EXERCISE INSTRUCTIONS: Please print the stretch of the hotel suite passage from "The room was" through "second hotel-room trashing.", word for word.

The room was decorated in soft neutral colors—light grays and cream. The only real contrast in the hotel suite came from a black-and-white-checked blanket folded neatly across the foot of the bed. I brought one bag with me from Paris—everything else was being shipped—and my clothes were neatly in place in a small wood-lined walk-in closet in the bedroom.
It was the most luxurious suite I’d ever stayed in, and in February of 2000 it became the site of my second hotel-room trashing.
I’d first heard of the Morgans Hotel during my freshman year of college. My girlfriend Rachel’s wealthy aunt Becca used to stay there when she visited from Beverly Hills. We picked her up there once on our way to a fondue place uptown. The paparazzi were gathered out front waiting for celebrities. I remember thinking that was the coolest thing I’d ever seen. It was even cooler than seeing Matt Dillon and Sean Young right outside of my freshman dorm on lower Fifth Avenue one night while they were shooting a scene from some forgettable movie. (Dillon asked out one of the girls on my floor while she was outside watching them film, making her something of a celebrity at Rubin Hall.)

[Dataset entries]

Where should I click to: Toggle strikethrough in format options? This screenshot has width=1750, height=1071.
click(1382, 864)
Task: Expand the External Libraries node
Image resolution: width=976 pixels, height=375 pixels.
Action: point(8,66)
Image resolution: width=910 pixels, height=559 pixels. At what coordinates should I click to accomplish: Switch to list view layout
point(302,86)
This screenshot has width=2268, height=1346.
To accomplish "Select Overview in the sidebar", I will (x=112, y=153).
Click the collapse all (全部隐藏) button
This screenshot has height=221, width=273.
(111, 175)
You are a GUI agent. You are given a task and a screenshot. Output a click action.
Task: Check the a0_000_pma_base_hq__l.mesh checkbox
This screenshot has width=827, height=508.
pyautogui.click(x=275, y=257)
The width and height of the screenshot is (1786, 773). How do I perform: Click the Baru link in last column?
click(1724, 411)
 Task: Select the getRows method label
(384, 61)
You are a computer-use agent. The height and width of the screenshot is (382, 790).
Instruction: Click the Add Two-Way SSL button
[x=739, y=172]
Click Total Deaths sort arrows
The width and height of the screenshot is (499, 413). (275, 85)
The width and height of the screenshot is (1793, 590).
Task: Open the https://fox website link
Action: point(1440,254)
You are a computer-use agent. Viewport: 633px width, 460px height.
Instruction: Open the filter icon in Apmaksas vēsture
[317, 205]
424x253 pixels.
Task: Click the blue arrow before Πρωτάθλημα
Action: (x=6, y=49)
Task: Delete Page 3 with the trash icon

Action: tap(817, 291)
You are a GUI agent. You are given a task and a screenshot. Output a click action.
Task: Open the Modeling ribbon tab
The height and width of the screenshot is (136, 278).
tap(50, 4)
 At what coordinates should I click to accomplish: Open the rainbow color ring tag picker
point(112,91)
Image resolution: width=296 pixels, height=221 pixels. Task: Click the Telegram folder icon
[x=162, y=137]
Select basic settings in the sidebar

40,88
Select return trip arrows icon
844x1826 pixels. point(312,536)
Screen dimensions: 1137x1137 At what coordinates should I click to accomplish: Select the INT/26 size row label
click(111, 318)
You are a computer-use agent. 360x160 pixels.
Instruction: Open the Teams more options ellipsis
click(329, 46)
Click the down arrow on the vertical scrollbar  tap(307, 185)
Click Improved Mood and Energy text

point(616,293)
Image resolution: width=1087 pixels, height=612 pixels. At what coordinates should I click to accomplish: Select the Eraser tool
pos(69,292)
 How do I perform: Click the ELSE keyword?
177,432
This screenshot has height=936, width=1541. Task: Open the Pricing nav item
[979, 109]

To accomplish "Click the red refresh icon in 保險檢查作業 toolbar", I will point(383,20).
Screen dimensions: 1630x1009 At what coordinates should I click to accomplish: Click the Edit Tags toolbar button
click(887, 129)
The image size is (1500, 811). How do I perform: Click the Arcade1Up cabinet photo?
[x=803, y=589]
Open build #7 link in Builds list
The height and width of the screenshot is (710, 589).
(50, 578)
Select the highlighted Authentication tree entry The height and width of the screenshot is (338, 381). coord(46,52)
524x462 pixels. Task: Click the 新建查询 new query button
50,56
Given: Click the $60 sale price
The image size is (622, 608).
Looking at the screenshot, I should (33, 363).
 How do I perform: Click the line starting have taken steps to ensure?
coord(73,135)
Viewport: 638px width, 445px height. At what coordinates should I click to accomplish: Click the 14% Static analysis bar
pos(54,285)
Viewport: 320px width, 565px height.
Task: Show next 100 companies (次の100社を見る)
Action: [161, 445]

RESULT OF THIS TASK:
The room was decorated in soft neutral colors—light grays and cream. The only real contrast in the hotel suite came from a black-and-white-checked blanket folded neatly across the foot of the bed. I brought one bag with me from Paris—everything else was being shipped—and my clothes were neatly in place in a small wood-lined walk-in closet in the bedroom.
It was the most luxurious suite I’d ever stayed in, and in February of 2000 it became the site of my second hotel-room trashing.